The basic model defined by (2) and (3) may provide a poor fit to the data if the assumption of conditional independence that underlies it is not satisfied. However, the model in (1) can be adapted to allow for conditional dependence between all or some of the manifest variables. This is useful since it might be expected that the volunteers would all tend to correctly label the cases that were clearly non-forest (e.g. location 5°N 3°W in Fig. 3) and struggle most with the labeling of points that had some tree cover, probably close to the 15% tree cover threshold value used in the definition of forest. A test for conditional dependence was undertaken using a modified version of the log-odds ratio check method using the CONDEP programme (acquired from http://www.john-uebersax.com/stat/condep.html). With this method, the log-odds ratio for the observed and expected data are compared and a $z$ score calculated. The calculated value of $z$ indicates the extent of conditional dependence. Large values of $z$ suggest conditional dependence occurs and the values may be interpreted against standard tabulated critical values for specified levels of statistical significance if desired.

SECTION IV

## RESULTS AND DISCUSSION

Of the 99 locations, 50 were labelled as belonging to forest in the Globcover map. This indicates 50.50% of the region is covered with the class defined here as forest. However, the validations of the map reported in the literature [25], [30] indicate that this is likely to be an overestimate; this may in part be related to the breadth of the class definition used. Re-scaling the estimate of forest extent for the observed overestimation factor derived with the global confusion matrix in [25] suggests that the extent of forest cover is actually 35.36% while using the rescaling factor derived from the accuracy assessment for Africa reported by [30] suggests that the extent of forest is 45.82%.

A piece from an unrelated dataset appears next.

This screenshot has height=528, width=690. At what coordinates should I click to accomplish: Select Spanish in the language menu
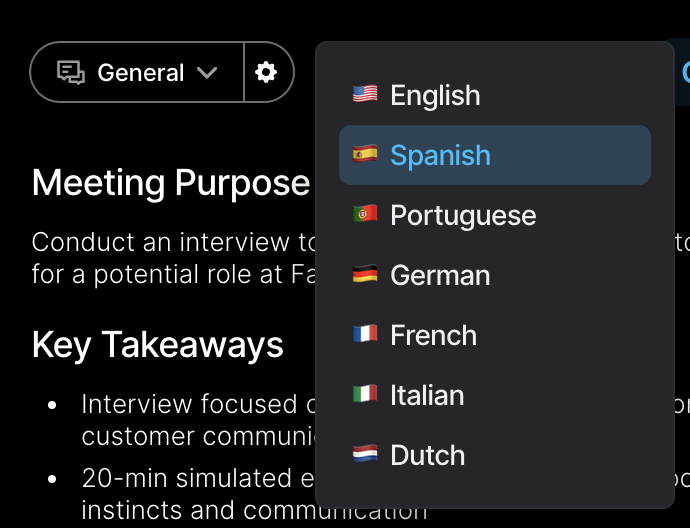(495, 155)

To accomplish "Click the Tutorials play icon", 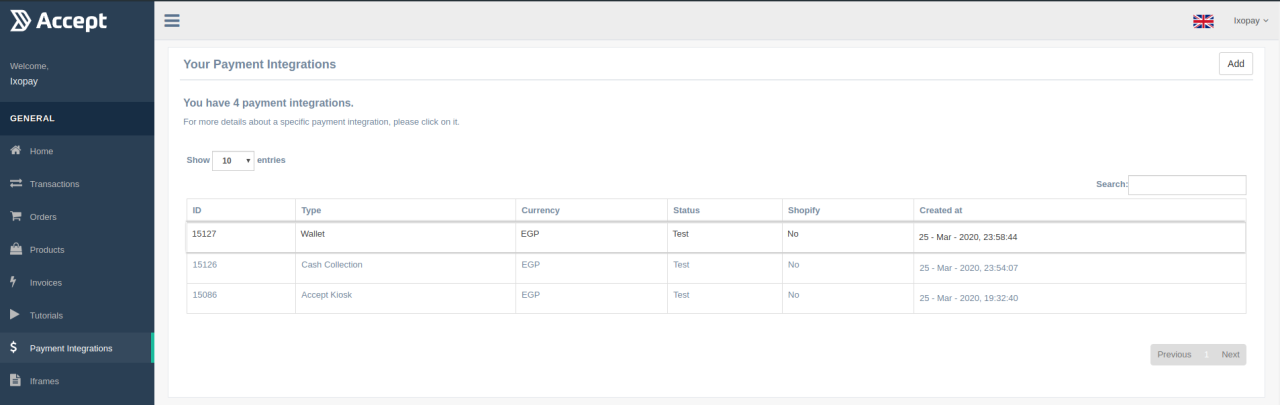I will click(x=15, y=315).
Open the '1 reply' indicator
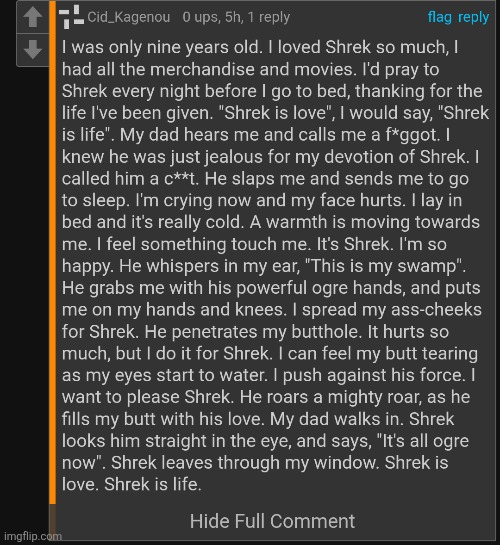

There was only a relatively low degree of agreement between the volunteers in terms of their labeling of the locations from the photographs (Table I). In total, the volunteers agreed unanimously on the labeling of 48 locations (19 forest and 29 non-forest) with disagreement evident for the remaining 51 locations (Fig. 4). Pairwise comparison of the set of labels generated for the 99 locations showed that the four volunteers varied greatly in terms of labelling. The degree of agreement between pairs of labellers varied between 62.66 and 79.79% or, in terms of the kappa coefficient of agreement from 0.282 to 0.553 (Table I). These relatively low levels of agreement lead to an initial assessment that highlights some concerns for the use of volunteered data in accuracy assessment. Critically, while interpretation is limited by the absence of a gold-standard reference, the low levels of agreement may suggest that the individual volunteers differ greatly in terms of their perception of forest and so might be taken to suggest that such data have little useful role in map validation, especially as there is no obvious means to select between the volunteers.

TABLE I KAPPA COEFFICIENTS INDICATING DEGREE OF INTER-RATER AGREEMENT
Fig. 4. Summary of the degree of agreement between the volunteers for each point of confluence; gaps occur for sites not visited. Open circle—all agree non-forest; green circle—all agree forest; blue, black and red locations that 1, 2 and 3 volunteers respectively labeled as forest.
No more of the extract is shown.